* _WORK INSTRUCTION_
Your answer must be an exact copy of the listing, with the images left out.

Start of RECORDS SHOWN

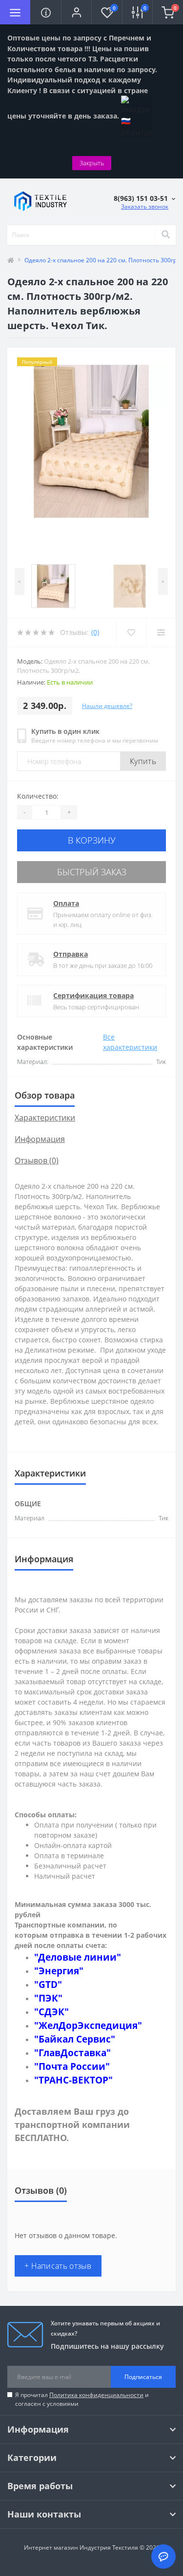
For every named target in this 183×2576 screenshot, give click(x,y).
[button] (76, 12)
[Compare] (161, 632)
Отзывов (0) (37, 1160)
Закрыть (92, 162)
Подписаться (143, 2377)
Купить (143, 761)
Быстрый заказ (91, 872)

End of RECORDS SHOWN

* _ANSWER SPACE_
For every named target in this 183×2576 screenshot, give click(x,y).
[button] (76, 12)
[Compare] (161, 632)
Отзывов (0) (37, 1160)
Закрыть (92, 162)
Подписаться (143, 2377)
Купить (143, 761)
Быстрый заказ (91, 872)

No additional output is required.